Who benefits from the reign of ignoramuses? Not us the people. If we did then we would not have had to wait for five months for onions to be imported.

The only people who benefit from having inefficient and ignorant ministers are the bureaucrats. These bureaucrats serve not only as the ears and eyes of the ministers but also their brains. The more ignorant a minister is, the more dependent he is on his bureaucrat. An indispensable bureaucrat is a powerful babu.

But there is a way out of this madness. Since the name of the game these days is reservation how about reserving a certain number of ministerial berths for professionals -- say 10 out of 38? Let parties support professionals during elections; those who cannot win elections (if a heavyweight party backs them they will) could be nominated through the Rajya Sabha.

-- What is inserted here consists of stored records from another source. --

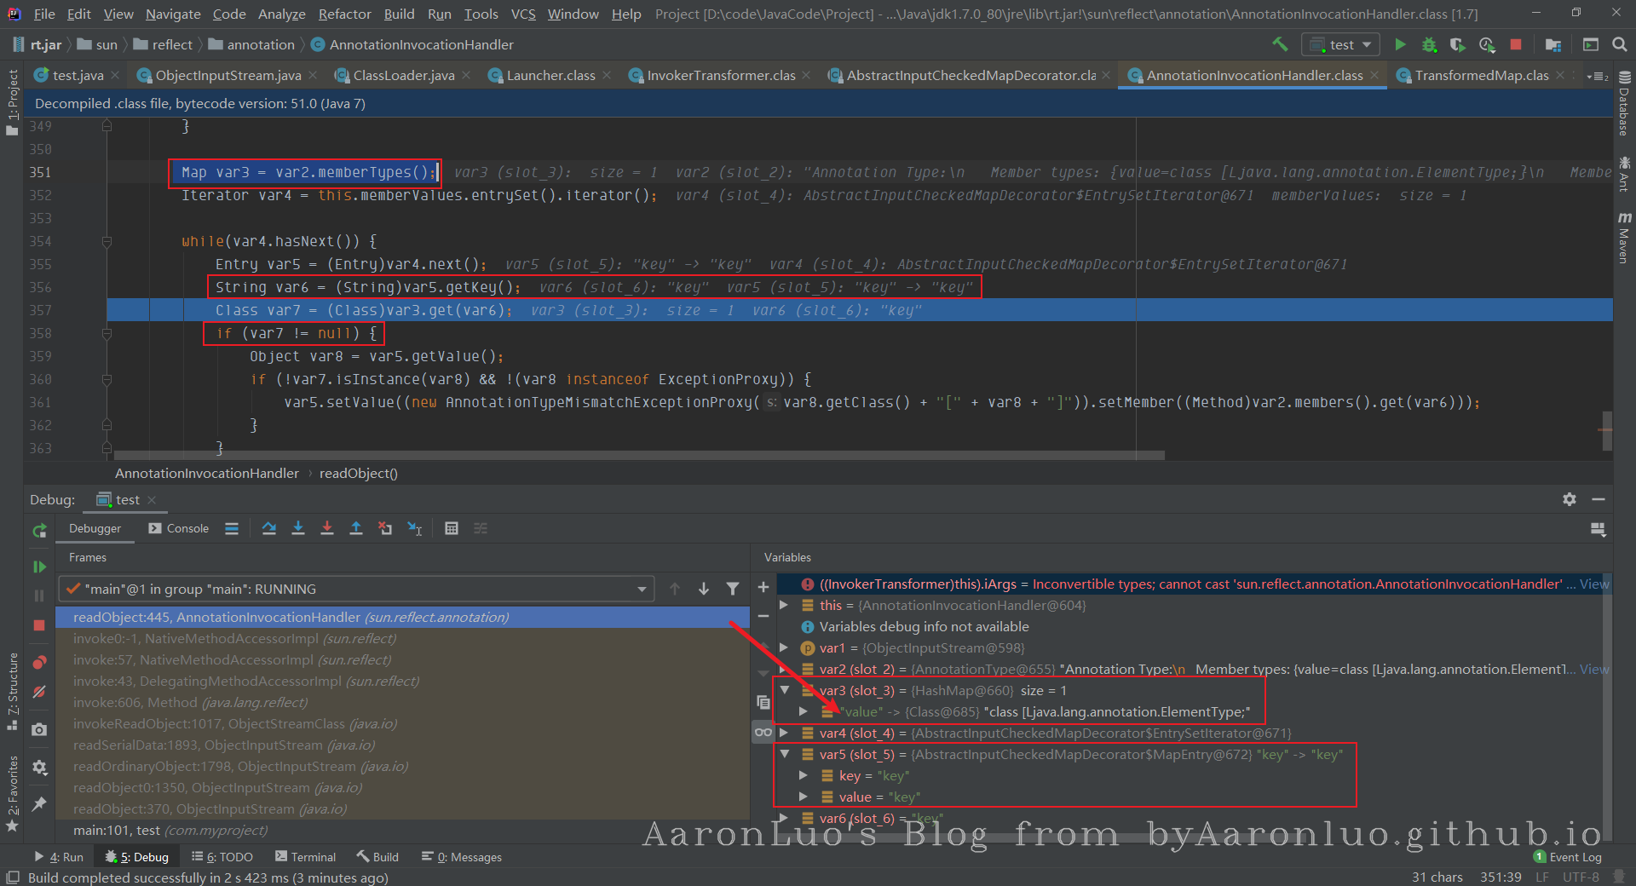Click the Force Step Into red arrow icon
Viewport: 1636px width, 886px height.
pos(327,528)
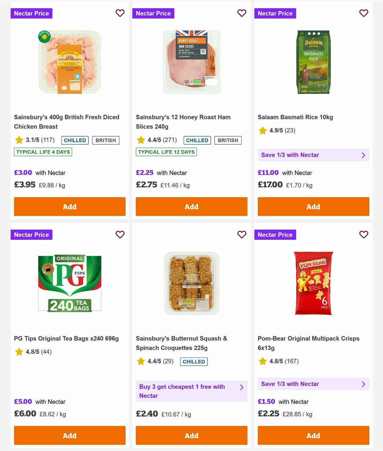Favourite the diced chicken breast product
Viewport: 383px width, 451px height.
[x=120, y=13]
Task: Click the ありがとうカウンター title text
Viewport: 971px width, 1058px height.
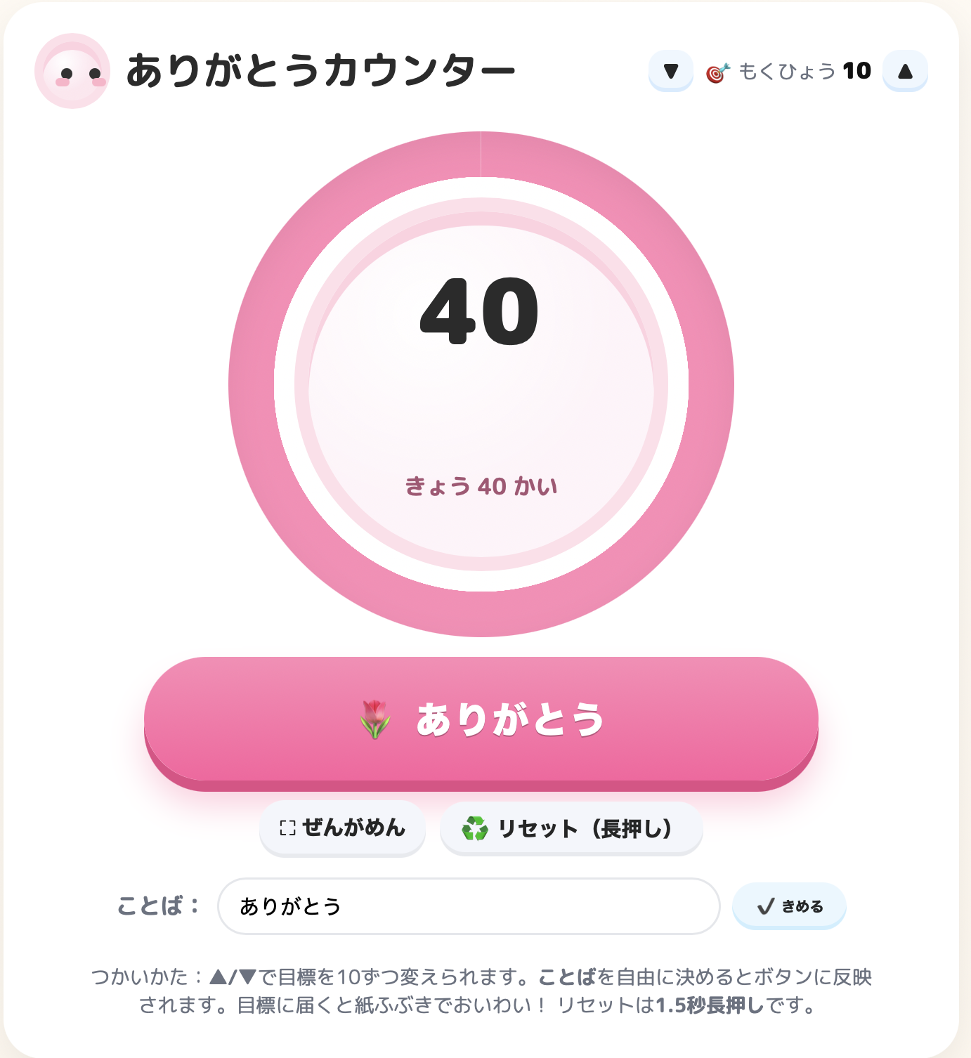Action: [x=320, y=71]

The current lot of ministries which need a professional head include finance, communications, information & broadcasting, petroleum, tourism, road & surface transport, ports, railways, chemicals & fertilisers, coal, steel & mines, law & justice, health, commerce, industry, food & agriculture (see why we need to reserve more than 10 posts?).

Let the politicians keep home, defence, external affairs, labour, programme implementation, social welfare, education, environment, parliamentary affairs, etc.

Sounds silly, does it? Before you say it's stupid unworkable idea, take a look at the finance minister's post. Have we not seen a more professional approach to this department? Manmohan Singh is a good professional economist. P Chidambaram is a lawyer who has a very fine sense for business. Yashwant Sinha -- gulp! -- suffice it to say was a good bureaucrat!

If there's anybody who thinks professionals will have a more vested personal interest and cannot be trusted to run something as large, sovereign and important as ministries, gimme a break!